The rising incidence of ischemic stroke poses significant health and healthcare burdens. Given the limitations of current therapeutic options, there is increasing interest in exploring the potential of galangin, a natural flavonoid compound, as a treatment for ischemic stroke. This study aimed to evaluate the neuroprotective effects and underlying mechanisms of galangin in mitigating oxidative stress, inflammation, and apoptosis in a rat model of permanent cerebral ischemia. Sixty male Wistar rats were divided into six groups: control
right middle cerebral artery occlusion (Rt.MCAO) with vehicle
Rt.MCAO with piracetam, a synthetic compound known as a cognitive enhancer
and Rt.MCAO with galangin administered at doses of 25, 50, and 100 mg/kg body weight. Neurological deficit scores, brain edema, neuronal density, and microglial morphology were assessed along with the activity of myeloperoxidase (MPO), a marker of inflammation, and superoxide dismutase (SOD). Additionally, the expression of key markers for inflammation and apoptosis, cyclooxygenase-2 (COX-2), interleukin-6 (IL-6), Bcl-2-associated X protein (Bax), B-cell lymphoma-extra large (Bcl-XL), and caspase-3, was analyzed to elucidate potential mechanisms. The results demonstrated that galangin treatment significantly improved neurological deficit scores, reduced brain edema, enhanced neuronal density, attenuated microglial activation, decreased MPO activity, and increased SOD activity in both the cortex and hippocampus, highlighting its neuroprotective potential.
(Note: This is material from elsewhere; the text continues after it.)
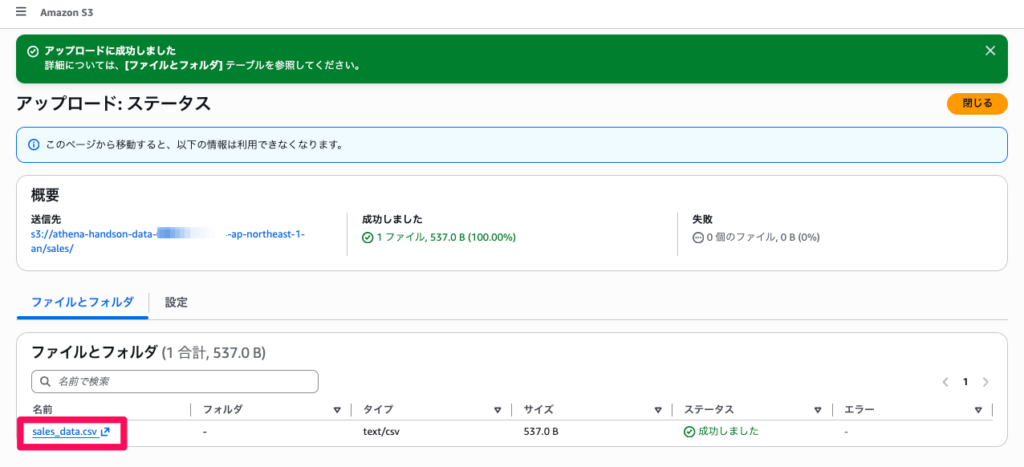Viewport: 1024px width, 467px height.
Task: Click the external link icon beside sales_data.csv
Action: [x=105, y=432]
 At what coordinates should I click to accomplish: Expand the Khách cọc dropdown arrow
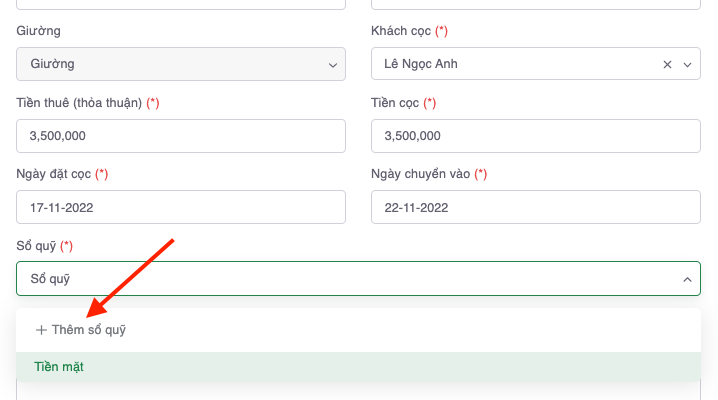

These effects were linked to the modulation of inflammatory and apoptotic pathways. Specifically, galangin significantly reduced the expression of IL-6, COX-2, Bax, and caspase-3 while increasing the levels of the anti-apoptotic protein Bcl-XL. In conclusion, galangin demonstrates significant promise as a neuroprotective agent for ischemic stroke by suppressing inflammation and apoptosis, thereby improving neurological outcomes. However, clinical trials are required to validate these preclinical findings and confirm galangin's therapeutic efficacy in humans.